Menyuarakan Empati

Genap satu minggu sejak tragedi bom di tiga gereja di Surabaya. Salah satu gereja yang menjadi sasaran merupakan organisasi gereja tempat saya bernaung, Gereja Kristen Indonesia. Saya mengetahui berita pengeboman itu melalui akun twitter sahabat saya yang berada di Surabaya dan kebetulan orang tua saya yang berjemaat di GKI Jember sedang berada di salah satu GKI di Surabaya untuk pelayanan pujian bersama rekan-rekan paduan suaranya. Panik, saya langsung menghubungi orang tua dan sahabat saya. Papa menjawab kalem, “Kami baik-baik saja. Sedang ibadah di GKI Rungkut Asri.”

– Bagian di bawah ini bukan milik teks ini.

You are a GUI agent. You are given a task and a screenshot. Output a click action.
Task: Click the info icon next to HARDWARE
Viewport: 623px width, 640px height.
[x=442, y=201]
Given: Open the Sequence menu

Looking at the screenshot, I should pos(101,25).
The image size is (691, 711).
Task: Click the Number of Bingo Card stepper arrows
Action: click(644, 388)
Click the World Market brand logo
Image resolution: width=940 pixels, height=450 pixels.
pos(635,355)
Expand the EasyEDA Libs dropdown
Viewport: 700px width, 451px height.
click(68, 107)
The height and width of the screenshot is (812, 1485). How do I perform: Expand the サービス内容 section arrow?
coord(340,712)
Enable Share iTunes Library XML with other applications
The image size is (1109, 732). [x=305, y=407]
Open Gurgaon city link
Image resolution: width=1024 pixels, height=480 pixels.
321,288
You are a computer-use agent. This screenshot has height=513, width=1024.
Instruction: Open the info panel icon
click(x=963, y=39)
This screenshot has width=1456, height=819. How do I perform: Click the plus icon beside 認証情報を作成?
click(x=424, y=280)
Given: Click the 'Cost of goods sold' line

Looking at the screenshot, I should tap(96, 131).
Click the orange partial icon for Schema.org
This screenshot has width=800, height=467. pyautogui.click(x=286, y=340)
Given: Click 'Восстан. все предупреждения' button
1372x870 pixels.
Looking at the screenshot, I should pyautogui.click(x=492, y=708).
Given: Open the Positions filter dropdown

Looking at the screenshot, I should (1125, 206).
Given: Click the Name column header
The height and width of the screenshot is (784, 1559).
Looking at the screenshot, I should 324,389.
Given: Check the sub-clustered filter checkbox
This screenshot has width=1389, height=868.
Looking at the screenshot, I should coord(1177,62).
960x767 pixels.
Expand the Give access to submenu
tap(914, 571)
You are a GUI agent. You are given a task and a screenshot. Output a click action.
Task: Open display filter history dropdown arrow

Sebagai seorang anak dengan orang tua yang secara kebetulan berada di Surabaya saat itu dan berada di komunitas gereja yang sama yang memiliki potensi lebih untuk diserang bom lanjutan tentu membuat saya kalut dan nggak tenang sama sekali. Polisi dan media baru menemukan tiga titik, siapa tahu ada serangan lanjutan dan bagaimana kalau di GKI lagi? GKI yang lain?

Lalu media sosial semakin liar. Semakin banyak berita hoax yang justru membuat hati semakin hancur meskipun tak sedikit pula yang menunjukkan dukungan mereka bagi Surabaya dan umat Kristiani. Sedikit terobati namun tak mengurangi rasa getir dan khawatir. Kok yo nduwe nyali golek goro nang Suroboyo?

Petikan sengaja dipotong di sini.